Non è facile quando tuo figlio entra in Comunità, perché ti metti in discussione come genitore e devi mettere da parte l’orgoglio e accettare il “fallimento” educativo. Noi abbiamo avuto fiducia nella Comunità perché non ci siamo sentiti soli. Abbiamo affidato nostro figlio perché aveva la morte nel cuore e noi non lo potevamo più aiutare. Ci siamo messi in discussione cominciando un cammino con lui, andando agli incontri insieme ad altre famiglie.

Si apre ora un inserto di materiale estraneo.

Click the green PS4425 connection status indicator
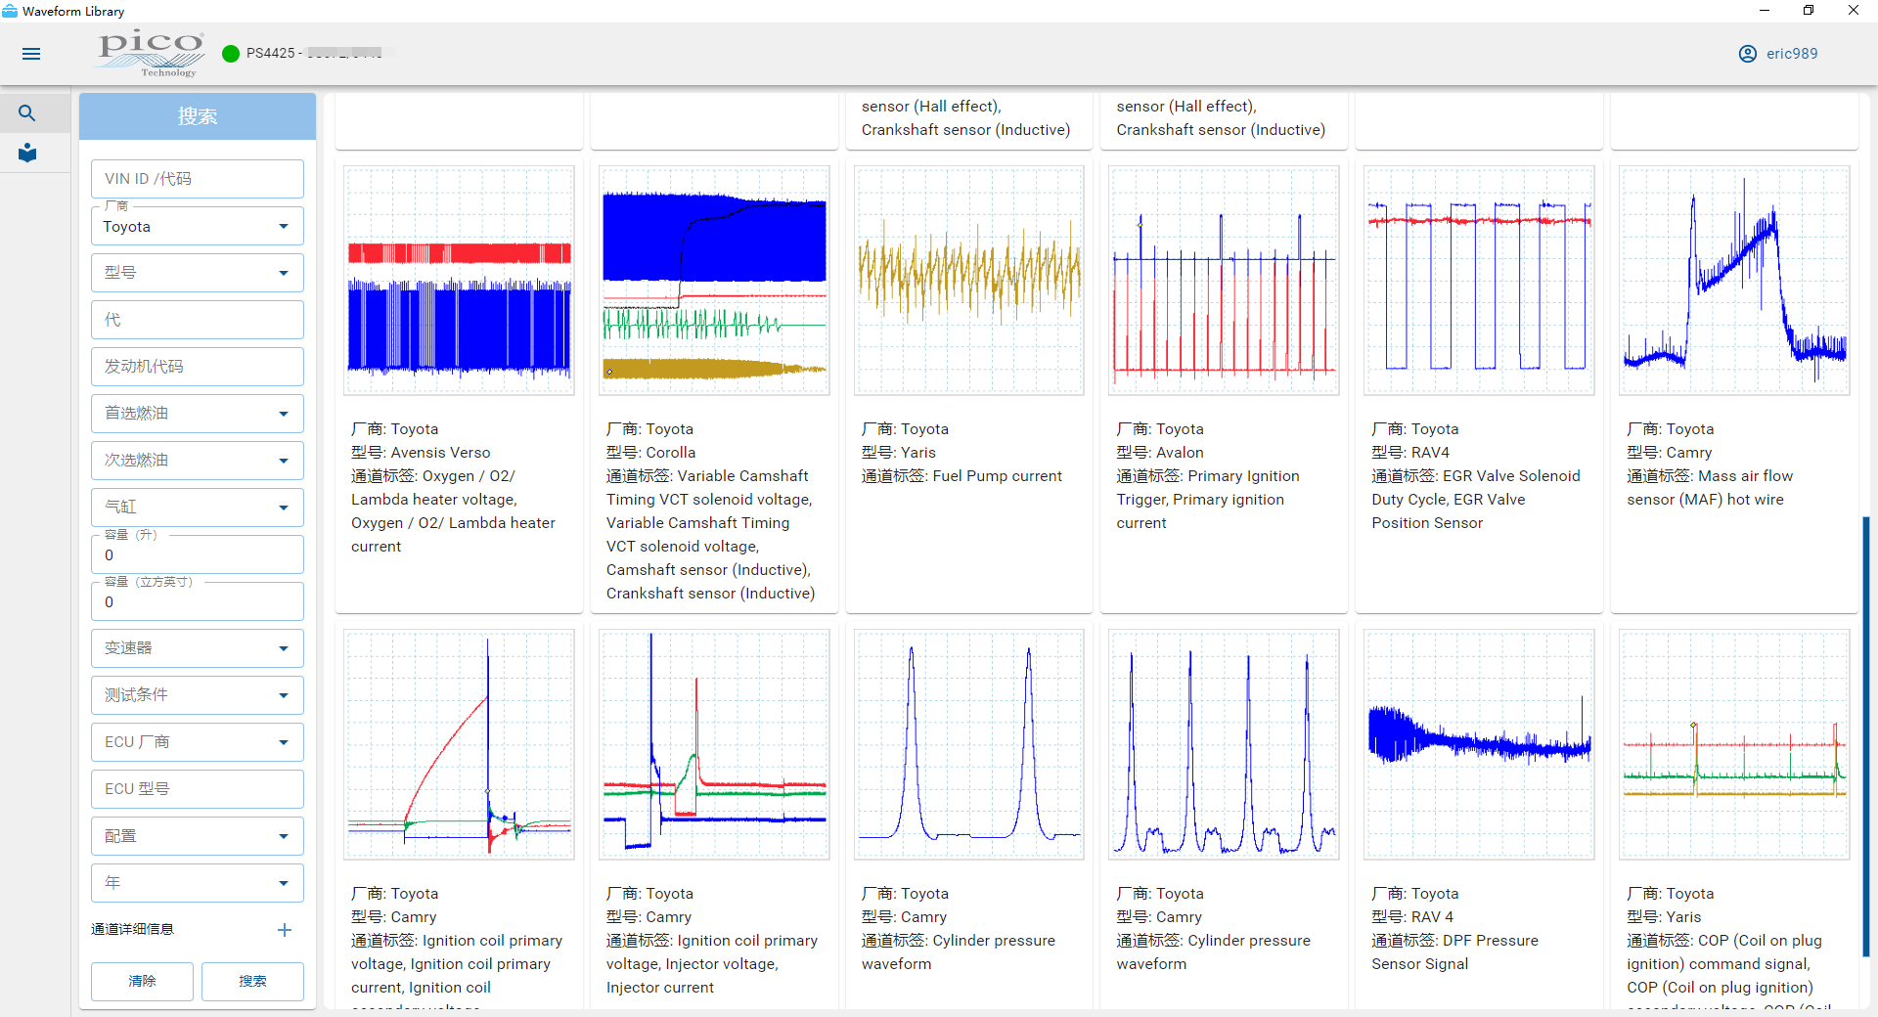Screen dimensions: 1878x1017 tap(231, 54)
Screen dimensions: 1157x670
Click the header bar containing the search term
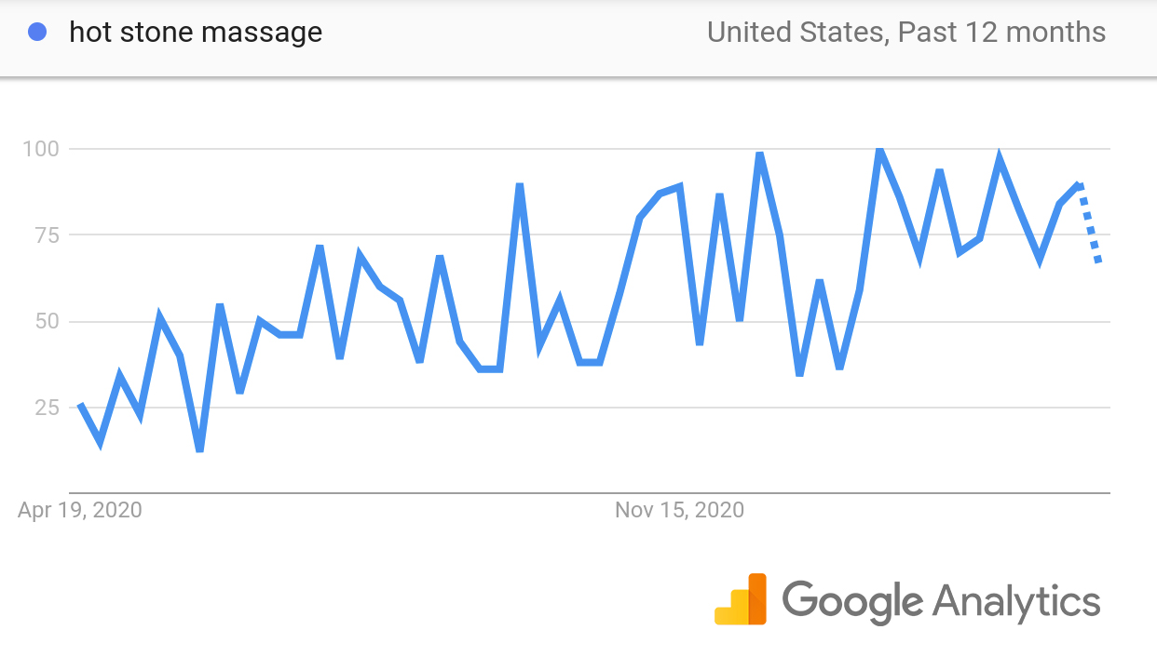coord(579,37)
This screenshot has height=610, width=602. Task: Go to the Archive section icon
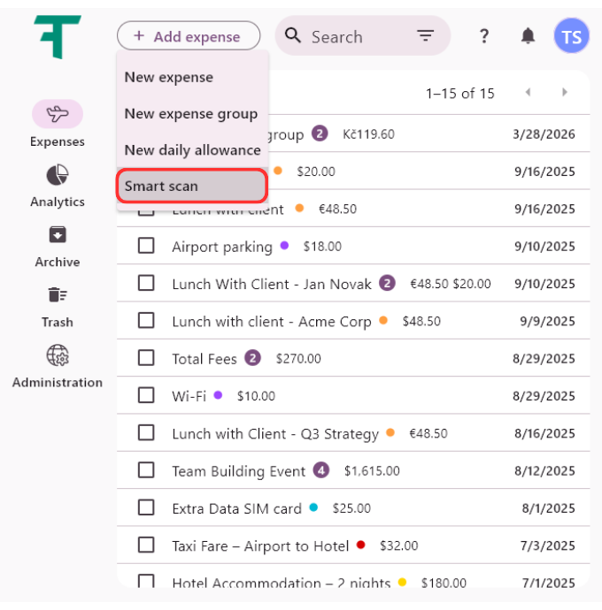coord(58,234)
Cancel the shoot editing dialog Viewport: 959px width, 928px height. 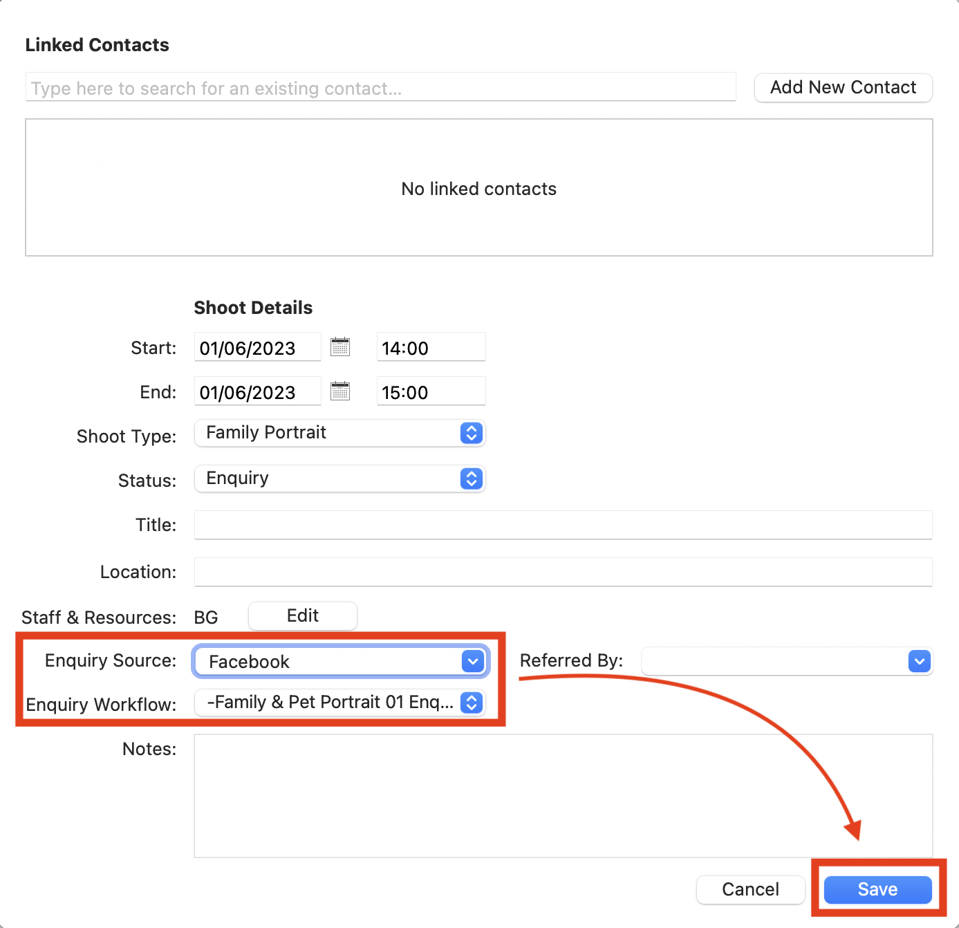(750, 889)
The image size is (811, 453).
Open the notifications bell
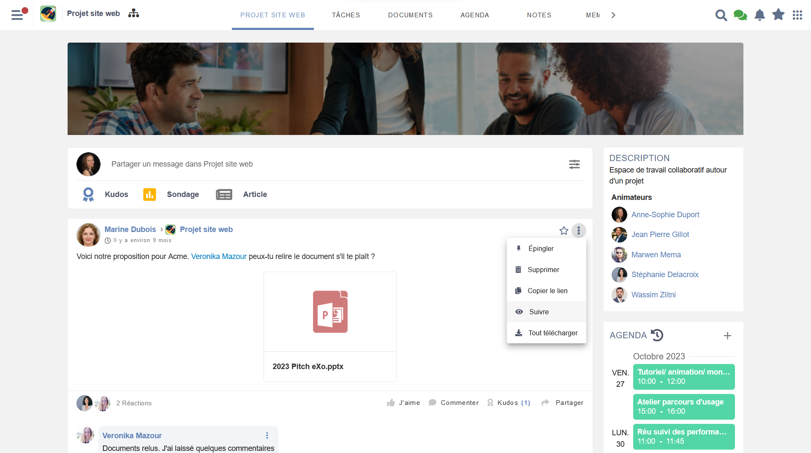click(759, 15)
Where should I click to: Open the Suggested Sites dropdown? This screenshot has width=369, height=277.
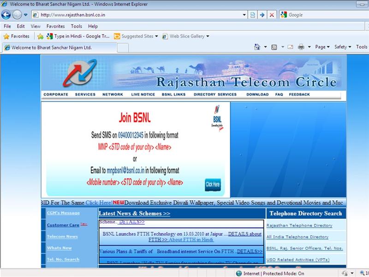pyautogui.click(x=136, y=36)
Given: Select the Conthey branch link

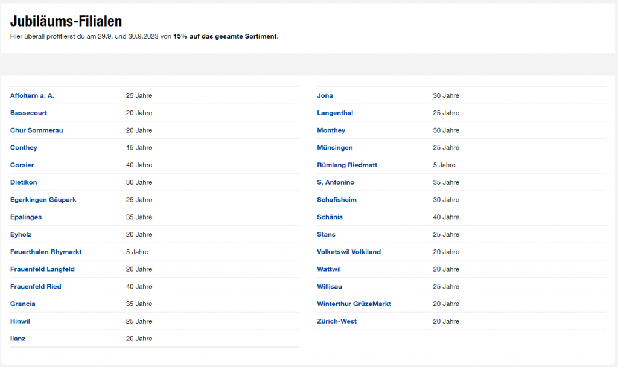Looking at the screenshot, I should (24, 148).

Pian piano sono emerse le nostre fragilità, non solo di coppia ma individuali, che inevitabilmente abbiamo trasmesso ai nostri figli. Con l’aiuto del gruppo dei genitori, che è molto unito, le stiamo superando grazie alla preghiera e alla fede che abbiamo riscoperto, quella fede che non credevo potesse risollevarmi. Oggi mi sento un genitore nuovo, una madre risorta e più credibile.